O zmianę nazw wnosiły organizacje kombatanckie.
Wśród ulic, których nazwy budzą wątpliwości, są m.in. takie, których patronami są: Władysław Gomułka, Róża Luksemburg, Hanka Sawicka, Karol Marks, Feliks Kon, Armia Ludowa, Gwardia Ludowa, SDKPiL i Związek Walki Młodych. Są też ulice upamiętniające daty 15 grudnia i 22 lipca. O zmianę nazw wnioskowały organizacje kombatanckie.
Prezydent jeszcze nie zdecydował
Zorganizowane przez samorząd konsultacje społeczne w tej sprawie trwały przez cały październik, potem opracowywano wyniki. W środę gliwicki magistrat przedstawił efekty ankiety. Z ponad 3,3 tys. jej uczestników za zmianą nazw ulic było 288 osób, czyli niecałe 9 proc. - Czekamy na szczegółowe opracowanie wyników ankiety. Prezydent miasta nie zdecydował jeszcze, czy wniesie projekt zmiany nazw pod obrady rady. Niczego nie chcemy robić na siłę – powiedział Marek Jarzębowski z gliwickiego magistratu.
Jak zmiana, to i koszty
W ankiecie wzięli udział w dużej części mieszkańcy ulic, których nazwy budzą wątpliwości. To dla nich ważne, bo zmiana nazwy powoduje koszty związane np. ze zmianami w dokumentach i konieczność korekty danych osobowych w wielu instytucjach.

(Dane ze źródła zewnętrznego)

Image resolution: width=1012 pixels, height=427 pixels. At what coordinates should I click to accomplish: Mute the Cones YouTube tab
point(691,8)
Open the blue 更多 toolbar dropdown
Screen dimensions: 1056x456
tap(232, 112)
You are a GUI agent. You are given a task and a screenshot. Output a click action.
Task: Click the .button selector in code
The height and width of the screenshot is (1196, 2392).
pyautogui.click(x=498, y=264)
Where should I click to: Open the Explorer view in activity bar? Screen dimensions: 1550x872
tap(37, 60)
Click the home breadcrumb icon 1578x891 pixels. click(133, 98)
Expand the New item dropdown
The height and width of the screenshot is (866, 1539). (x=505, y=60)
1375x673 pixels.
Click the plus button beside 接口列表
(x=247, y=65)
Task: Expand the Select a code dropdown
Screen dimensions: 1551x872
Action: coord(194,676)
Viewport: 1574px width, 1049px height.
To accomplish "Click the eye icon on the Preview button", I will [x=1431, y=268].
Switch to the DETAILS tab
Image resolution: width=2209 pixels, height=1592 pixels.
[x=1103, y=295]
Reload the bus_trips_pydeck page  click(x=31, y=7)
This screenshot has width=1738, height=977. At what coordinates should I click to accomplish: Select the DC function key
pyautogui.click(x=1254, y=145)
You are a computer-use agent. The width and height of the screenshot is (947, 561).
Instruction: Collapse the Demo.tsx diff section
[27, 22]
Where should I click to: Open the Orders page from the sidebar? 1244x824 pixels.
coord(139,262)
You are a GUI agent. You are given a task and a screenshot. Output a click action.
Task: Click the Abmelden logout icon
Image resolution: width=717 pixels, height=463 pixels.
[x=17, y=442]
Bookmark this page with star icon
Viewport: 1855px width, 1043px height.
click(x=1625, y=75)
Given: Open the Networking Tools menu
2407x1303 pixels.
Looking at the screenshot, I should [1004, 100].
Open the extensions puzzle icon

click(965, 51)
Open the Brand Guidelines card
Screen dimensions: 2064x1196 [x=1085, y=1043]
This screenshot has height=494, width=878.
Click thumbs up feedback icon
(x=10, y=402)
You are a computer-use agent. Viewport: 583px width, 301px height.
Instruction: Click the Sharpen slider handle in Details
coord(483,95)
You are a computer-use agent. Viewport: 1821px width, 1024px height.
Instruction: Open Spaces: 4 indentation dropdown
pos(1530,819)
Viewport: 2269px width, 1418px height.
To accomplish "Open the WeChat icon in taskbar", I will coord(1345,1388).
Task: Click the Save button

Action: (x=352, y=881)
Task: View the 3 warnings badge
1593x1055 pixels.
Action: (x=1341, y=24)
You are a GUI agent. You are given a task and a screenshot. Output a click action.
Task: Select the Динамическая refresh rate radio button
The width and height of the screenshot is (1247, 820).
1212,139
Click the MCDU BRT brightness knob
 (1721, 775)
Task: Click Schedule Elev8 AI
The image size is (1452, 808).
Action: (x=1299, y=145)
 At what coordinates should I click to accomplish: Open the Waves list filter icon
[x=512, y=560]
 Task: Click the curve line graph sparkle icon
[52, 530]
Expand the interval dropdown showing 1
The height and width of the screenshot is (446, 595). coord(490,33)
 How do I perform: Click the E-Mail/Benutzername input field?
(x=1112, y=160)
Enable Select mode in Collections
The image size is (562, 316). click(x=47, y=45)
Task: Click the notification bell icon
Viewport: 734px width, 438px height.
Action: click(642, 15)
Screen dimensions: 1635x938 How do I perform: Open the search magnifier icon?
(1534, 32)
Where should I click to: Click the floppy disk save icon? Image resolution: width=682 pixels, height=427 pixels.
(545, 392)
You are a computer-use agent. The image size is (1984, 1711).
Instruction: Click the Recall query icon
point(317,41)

W ankiecie samorządowcy informowali mieszkańców, że będą musieli wymieniać niektóre dokumenty na własny koszt. Na pewno zwolnieni będą jedynie z opłat za nowy dowód osobisty.
Pozostałości po przełomie
Nazwy ulic i placów po przełomie ustrojowym zmieniano już w Gliwicach w latach 1989, 1990, 1992, 1993 i 1999. Okazało się jednak, że mimo tych zmian w mieście wciąż pozostało wielu patronów ulic, kojarzonych z okresem PRL.